TÂCHES À EFFECTUER:
#1 D'après l'extrait du document, en quelle année se situe la scène où Isaïe prononce son oracle ?
#2 Mettez à l'échelle les enregistrements, depuis la ligne contenant « The image size is (509, 360). Task: Tap » jusqu'à celle contenant « pos(438,241) », les deux incluses. Recopiez uniquement ces lignes, consignes comprises, en multipliant par 2,5 les coordonnées des réponses et en arrondissant à l'entier, les demis vers le haut.

EXTRAIT DU DOCUMENT:
----------

La naissance de Jésus annoncée par Isaïe (Is 7)

Isaïe 7, 14 ; 9, 5 ; 11, 1-6

1) Une révélation de Dieu dans un temps d'invasion et de guerre

Transportons-nous à Jérusalem, ce n’est qu’une toute petite capitale coincée entre des nations autrement importantes.

Nous sommes en 733, trois ou quatre ans après l’accession au trône du roi Achaz. Sa réputation est déplorable : il a fait passer son fils par le feu ("Moloch") pour tenter de conjurer la menace qui vient du Nord, c’est-à-dire de l’empire assyrien. La tribu d’Ephraïm et le roi de Syrie ont fait une coalition pour résister à l’envahisseur et complotent aussi contre Achaz pour l'inclure dans leur coalition. Le temps est à la panique.

Isaïe donne alors le fameux oracle :

« Voici la jeune fille ('alma) est enceinte et enfantera un fils, et elle l’appellera Emmanuel. » (Isaïe 7, 14, Hébreu)

Puis Isaïe explique que les deux comploteurs (Ephraïm et Damas) ne tiendront pas (Is 7, 16).

« Car avant que l'enfant sache rejeter le mal et choisir le bien, elle sera abandonnée, la terre dont les deux rois te jettent dans l'épouvante.» (Isaïe 7, 16)

Le texte exact d’Isaïe 7,14 (Hébreu TM) est :

« Voici la jeune fille ("alma") est enceinte et enfantera un fils, et elle l’appellera Emmanuel. » [1]

  • Il existe en hébreu, le terme "betulah", un terme ambigu :

- Dans les textes non juridiques, il peut signifier simplement l’âge de la vie plus que l’état physique de la fille ou de la femme.

- Dans les textes législatifs, le terme "betulah" signifie vierge au sens strict.

  • Mais la notion de virginité n’est pas obligatoire dans le texte hébreu "'alma".

Par contre, la notion de virginité sera explicite dans le texte grec de la Septante (« parthenos »).

Ce qu’il faut retenir de façon très sûre, c’est que le prophète parle d’un signe donné par Dieu.

----------

DONNÉES FOURNIES:

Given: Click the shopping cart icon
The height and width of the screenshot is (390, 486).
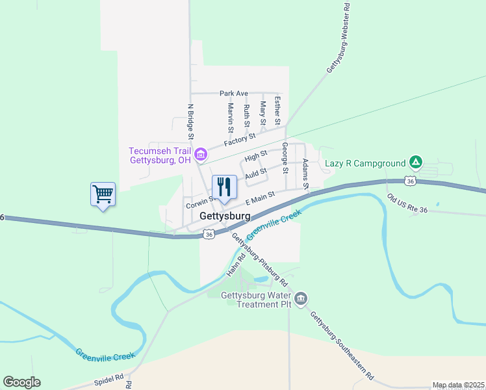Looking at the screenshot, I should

----------

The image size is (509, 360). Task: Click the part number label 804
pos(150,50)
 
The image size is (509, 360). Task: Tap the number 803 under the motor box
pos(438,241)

----------

RÉSULTATS SUCCESSIFS:
#1 En 733, trois ou quatre ans après l'accession au trône du roi Achaz.

#2
The image size is (509, 360). Task: Tap the number 803 under the motor box
pos(1095,603)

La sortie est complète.